Im Windschatten versuchen die Grünideologen von Türkis Gnaden die Bevölkerung auf ihre Politik und Kultur umzuformatieren. Koste es was es wolle. Und wissend, dass die Pandemie langfristig keine Klimaverbesserung bringen kann. In dieser Situation uns den Klimaschutz als Weltheilmittel vorzuschieben bedeutet, etwas kleinreden, um etwas kleinzuhalten.

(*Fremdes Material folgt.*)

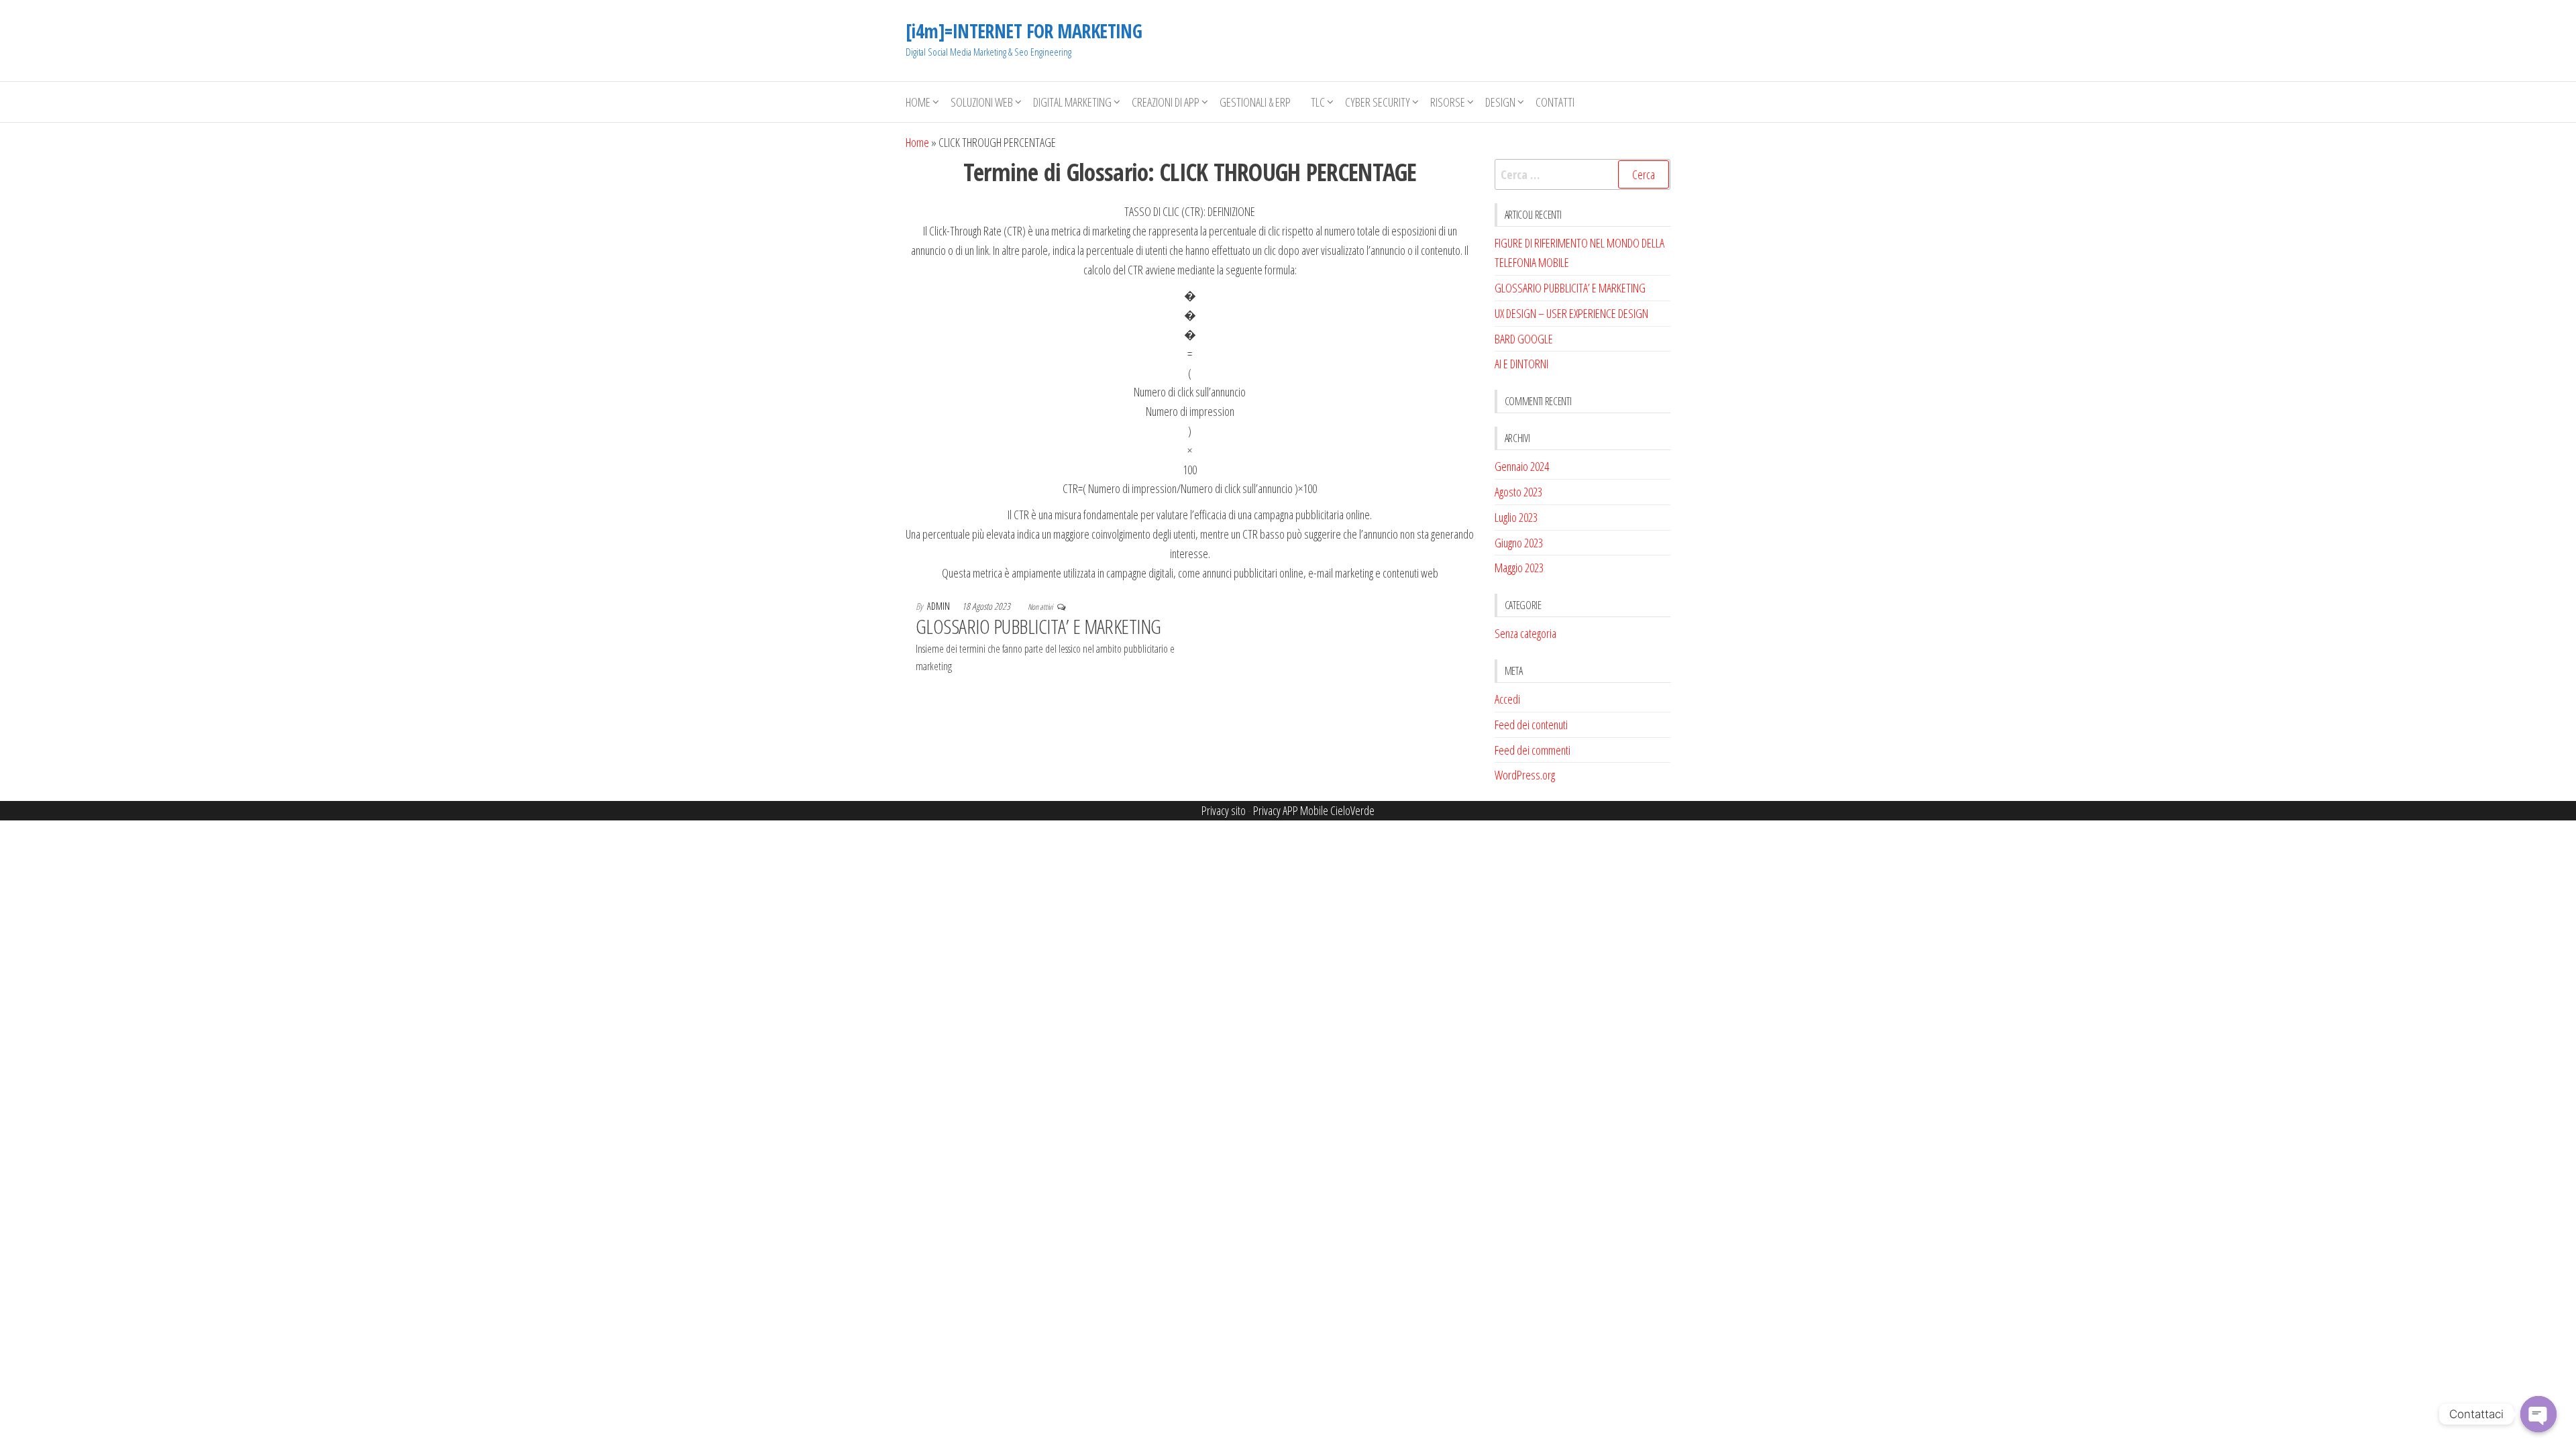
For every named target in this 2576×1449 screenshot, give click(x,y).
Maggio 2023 (1519, 567)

Erstmals seit 14 Jahren ist bei uns die Erwerbstätigenzahl gesunken. Ende 2020 sind in unserem Land 520.000 Menschen ohne Beschäftigung und 417.000 in Kurzarbeit – Tendenz weiter steigend! Sofort verfügbare Jobs fielen um 23 Prozent auf 50.600 Angebote. Wo bleiben die von den Grünen bei der Wahl in Aussicht gestellten ökologisch basierten Jobs?

Zu Weihnachten und Neujahr nahm sich die Regierungsspitze heraus, keine Panik zu schüren, doch das Virus wütet gegen alle Evidenz weiter. Nun ist der Lockdown außer Kontrolle geraten. Wie lange können wir uns diesen Zustand bei wöchentlich deutlich über eine Milliarde Euro anwachsenden Schulden leisten?

Lieber will die Koalition Politik, Wirtschaft und Kultur auf ihre ideologischen Erfordernisse umformatieren. In ihren schlingernden Reden geht es ihr um politischen Machterhalt als um Überzeugungen. Herz und Verstand hat im von Corona beschleunigten wirtschaftlichen Ausnahmezustand zunächst keinen Platz.

Nehmen wir Stellantis, die bevorstehende Fusion von Fiat Chrysler mit PSA zum dann viertgrößten Autokonzern der Welt mit 14 Automarken. Der neue Gigant birgt dann 5 Milliarden Euro Einsparungspotenzial in sich. Dessen künftige Zauberchef Carlos Tavares will die damit verbundenen Sparinvestitionen u.a. mit dem vermehrten Verkauf PS-starker und lukrativer Pick-ups namens RAM auf dem US-Automarkt finanzieren.

Wo bleibt der Grünen Aufschrei? Wenn die Grün-Türkisen der Kostenwahrheit und dem Klimaschutz das Wort reden, müssen sie auch die Auswirkungen auf dem Arbeitsmarkt im Blick behalten. Ohne Produktion und Vermarktung gibt es keine Lohnleistung, werden die Schulden explodieren.

Mit Blick auf den raschen Erfolg der Impfkampagne zeichnet sich bei vielen Hoffnung ins Gesicht. Lässt sich mit dem Impfstoff das Virus aufhalten, sollte sich mit Herz und Vernunft auch die herrschende politische Verirrung aufhalten lassen, die unsere Wirtschaftsleistung lähmt. Ich habe das Gefühl, was politisch nicht gewollt ist, darf nicht sein. Nicht nur in den USA, wie wir aktuell erleben.

„Wenn wir UnternehmerInnen unsere Interessen nicht selbst vertreten“, zitiere ich Ing. Josef Schirak am Ende seiner über 53 Jahren Interessenvertretung, „wer sonst sollte dies wohl für uns tun?“ Zum wirtschaftlichen Wohle aller Gesellschaftsschichten unseres Landes ist von der derzeitigen Koalitionsregierung diesbezüglich wenig zu erwarten.

Mit verstärkter Öffentlichkeitsarbeit, appelliert Komm.-Rat Prof. Burkhard Ernst an die Kfz-Branche, den Regierenden klar zu machen, dass die konventionelle Autowirtschaft einschließlich neuer Antriebsarten jährlich weit über 10 Milliarden Euro in die Staatskassen spült, entsprechend Respekt einzuräumen ist.

Es braucht rasch Perspektiven, z. B. Transparenz und Kooperation zwischen Regierung und Opposition, unsere (Fahrzeug)Wirtschaft nach Corona wieder auf die Erfolgsspur zurückzubringen – zum Wohl unseres Landes.